ハドソン・モホークを始めとする多くの優れた才能が集まり、様々なジャンルが交錯するグラスゴーのディープなエレクトロニック・シーン。そんな濃いシーンの中において一際輝く天才クリエイターといえばこのラスティであろう。「Zig-Zag」,「Bad Science」そしてブリストルのジョーカーとのコラボレーションも話題となった「Play Doe/Tempered」など、今やクラシックとして評される12インチ作品を数々リリース。その後ジェイミー・リデルやケリス、ビッグ・ピンク、 ニッキー・ミナージュらのリミックスを手掛けたのがきっかけとなり、Warpからデビュー EP「Sunburst」をリリース。この5曲入りEPで、彼の影響を受けたプログレッシヴ・ロックや、 16ビットのゲーム音楽、グライムやデトロイト・テクノ等を、未来のレイヴ・ミュージックとして表現してみせた。

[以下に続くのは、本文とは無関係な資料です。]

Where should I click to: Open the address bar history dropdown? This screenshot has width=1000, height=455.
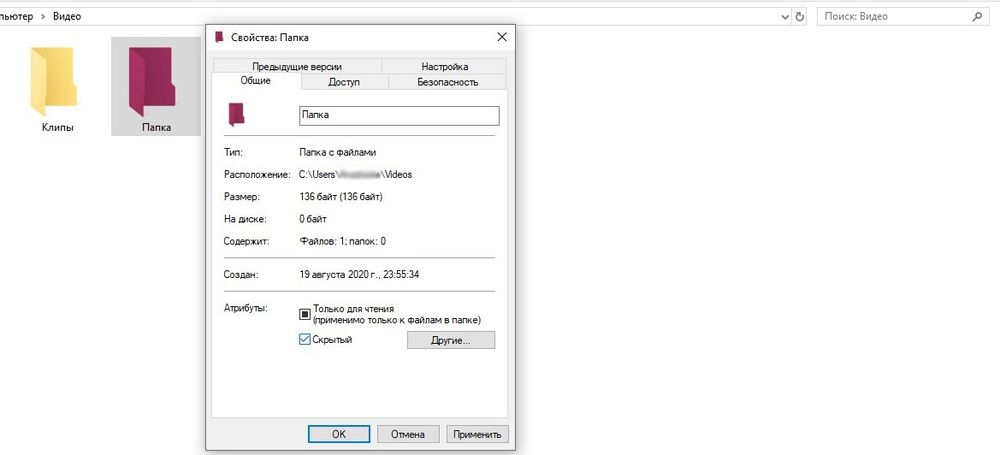click(783, 16)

空想的なサウンドが鳴り響くこのデビュー・アルバム『Glass Swards』は2年の制作期間を経て完成。アルバムからの1stシングルとなる「Ultra Thizz」は、鼓膜を破るかように弾けるスネアのサウンドと絡み合うように配置されたブレイクダウンとで構成された衝撃作。予測不能の展開と、あたたかなテクスチャーの波がアルバム全体を包み込み、方向感覚も平衡感覚もなくしてしまうかのような初めての音楽体験をリスナーに与えるだろう。
DIS
発売・販売元 提供資料(2011/09/28)
拡散しているベース・ミュージック・シーンにおいて、先鋭的に突き進んでいるといえるアーティストといえば、ハドソン・モホークやマイク・スロット、ルニースあたりの名が挙げられるが、そこに続くのがこの男。そのハドソンの盟友でもあり、サウンドも近いものがあるラスティだが、80sファンク、エレクトロ、レイヴ、グライムといった影響源から一定の距離を保ち、懐古趣味なしでブツ切りにして繋げてみせるセンスはこの世代ならではか。ギラギラ派手なシンセ・フレーズにグリグリなベースで、でも全体的にはクールな印象だ。シングル・カットされた“UltraThizz"の期待感を煽るイントロに強烈なフックの応酬が被さった瞬間に未来派のレイヴが見えてくる。異形のようであって、実はそうではないのだ。